In Anthropology, I'll have to learn some anatomy. Evolution is the name of the game in that class. Our professor, on the first day, talked quite at length about why science and religion can co-exist and that evolution is a scientific theory with empirical evidence to back it up, while creationism is a myth or belief system without empirical substantiation. I think it's ridiculous that a science professor should even have to justify her subject matter because a few zealots believe she is going to hell and dragging her students along with her.

Did I ever tell you about one of my 3 freshman year rommates at MSU who belonged to a religious group called Maranatha? At that time, I still strongly believed that Christianity was THE final word on how I should live my life. However, I understood it very differently than the way Jean and her friends did. Jean had a boyfiriend who she was engaged to. He determined what classes she could take, when to eat, what extracurricular activities she was allowed to participate in, and who she was allowed to be friends with (he hadn't yet figured out that my Christianity was not the same as his).

I once asked her why she allowed him to dictate her life to her. She replied that the bible said that women are to be completely obedient to men. I asked where. She said that in Genesis, God created man first, then woman in order for her to serve him. She said that she knew this was a true story because our bodies still bear the proof of it, after all "men have one less rib than women." My mouth dropped open, my eyes popped out and I stammered, "if you really believe that, you need to take an anatomy class." She was surprised and unconvinced that men were not short one rib.

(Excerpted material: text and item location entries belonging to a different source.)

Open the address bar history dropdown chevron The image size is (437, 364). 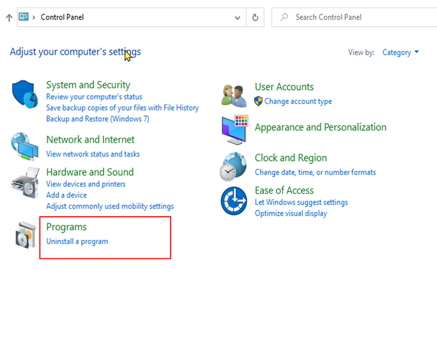click(238, 18)
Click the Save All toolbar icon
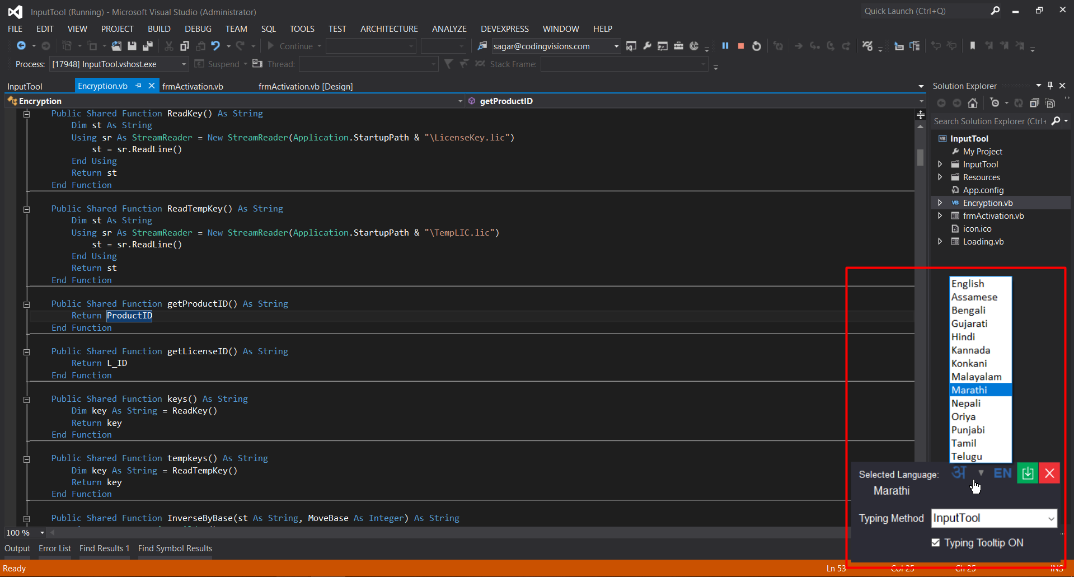1074x577 pixels. tap(148, 46)
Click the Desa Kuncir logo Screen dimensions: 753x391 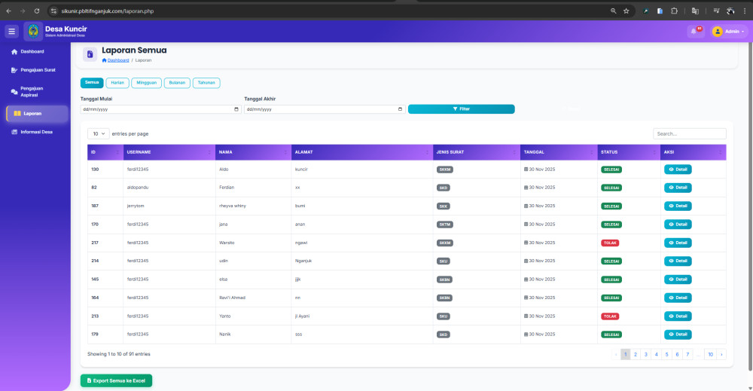(x=33, y=31)
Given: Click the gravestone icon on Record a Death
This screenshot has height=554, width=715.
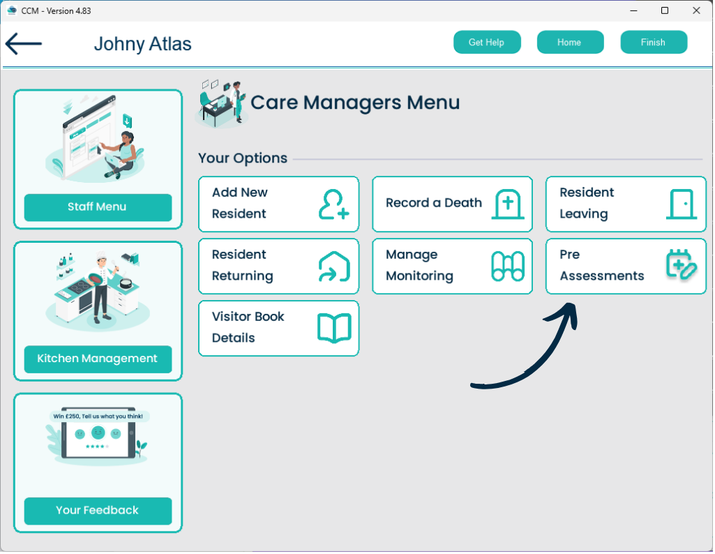Looking at the screenshot, I should click(507, 204).
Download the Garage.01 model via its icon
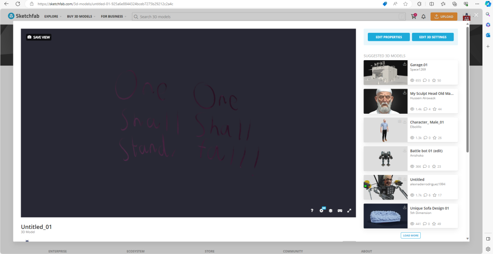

Less than a week later, her fiance directed her to move out of our room and never have contact with me again. She complied with his God-given directives to her. I still feel sorry for her.

Anyway, as I sat in my first two evolution of bones class, I thought of Jean and I wondered, twenty two years later, if she still believes that men have one less rib than women. I wonder if she and Sarah Palin took the same Natural Science class. It must have been called Palintology: A Dogmatic Justification for Chosen Ignorance Through Complete Denial of the World as God Evolved It. (Or, Palintology: The Study of When Man and Dinosaurs Walked the Earth Together and Women Followed After.)